_TASK STATEMENT_
Could you extract the lines below, from the line containing "The image size is (1920, 1080)." up to and including the line containing "point(1698,775)", and reproduce them verbatim?

(Records from a data collection)
————

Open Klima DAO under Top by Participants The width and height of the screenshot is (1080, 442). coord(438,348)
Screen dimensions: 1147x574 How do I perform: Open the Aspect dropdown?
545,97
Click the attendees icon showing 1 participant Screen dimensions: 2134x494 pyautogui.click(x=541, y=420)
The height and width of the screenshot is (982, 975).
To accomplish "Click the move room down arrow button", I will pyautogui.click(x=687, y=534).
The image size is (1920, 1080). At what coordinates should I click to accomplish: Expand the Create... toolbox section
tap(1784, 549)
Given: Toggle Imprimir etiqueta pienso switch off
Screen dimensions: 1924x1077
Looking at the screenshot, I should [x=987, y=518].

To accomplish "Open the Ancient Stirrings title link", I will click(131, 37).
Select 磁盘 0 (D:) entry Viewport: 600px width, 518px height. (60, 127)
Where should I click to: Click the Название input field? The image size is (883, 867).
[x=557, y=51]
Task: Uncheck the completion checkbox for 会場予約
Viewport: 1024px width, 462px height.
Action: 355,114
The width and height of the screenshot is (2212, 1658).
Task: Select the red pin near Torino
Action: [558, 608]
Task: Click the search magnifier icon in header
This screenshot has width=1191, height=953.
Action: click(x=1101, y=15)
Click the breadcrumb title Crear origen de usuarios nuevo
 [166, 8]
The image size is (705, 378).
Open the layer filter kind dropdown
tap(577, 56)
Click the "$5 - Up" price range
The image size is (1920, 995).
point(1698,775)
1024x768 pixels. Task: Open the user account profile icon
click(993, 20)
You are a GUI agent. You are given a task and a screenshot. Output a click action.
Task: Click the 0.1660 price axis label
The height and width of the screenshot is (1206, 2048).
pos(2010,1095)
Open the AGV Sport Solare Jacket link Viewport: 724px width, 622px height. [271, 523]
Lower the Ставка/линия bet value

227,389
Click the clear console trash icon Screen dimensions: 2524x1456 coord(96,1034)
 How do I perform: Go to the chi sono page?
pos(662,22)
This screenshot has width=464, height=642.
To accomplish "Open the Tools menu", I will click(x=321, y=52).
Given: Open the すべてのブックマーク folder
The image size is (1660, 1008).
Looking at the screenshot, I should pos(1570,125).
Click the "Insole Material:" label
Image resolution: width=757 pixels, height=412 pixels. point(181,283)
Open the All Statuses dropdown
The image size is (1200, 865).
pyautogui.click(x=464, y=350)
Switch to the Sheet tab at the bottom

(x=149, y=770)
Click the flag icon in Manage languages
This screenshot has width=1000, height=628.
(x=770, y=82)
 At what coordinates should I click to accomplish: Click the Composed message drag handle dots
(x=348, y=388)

————

_FINAL RESULT_
The image size is (1920, 1080). At what coordinates should I click to accomplish: Expand the Create... toolbox section
tap(1784, 549)
Given: Toggle Imprimir etiqueta pienso switch off
Screen dimensions: 1924x1077
Looking at the screenshot, I should [x=987, y=518].

To accomplish "Open the Ancient Stirrings title link", I will click(131, 37).
Select 磁盘 0 (D:) entry Viewport: 600px width, 518px height. (60, 127)
Where should I click to: Click the Название input field? The image size is (883, 867).
[x=557, y=51]
Task: Uncheck the completion checkbox for 会場予約
Viewport: 1024px width, 462px height.
Action: 355,114
The width and height of the screenshot is (2212, 1658).
Task: Select the red pin near Torino
Action: [558, 608]
Task: Click the search magnifier icon in header
This screenshot has width=1191, height=953.
Action: click(x=1101, y=15)
Click the breadcrumb title Crear origen de usuarios nuevo
 [166, 8]
The image size is (705, 378).
Open the layer filter kind dropdown
tap(577, 56)
Click the "$5 - Up" price range
The image size is (1920, 995).
point(1698,775)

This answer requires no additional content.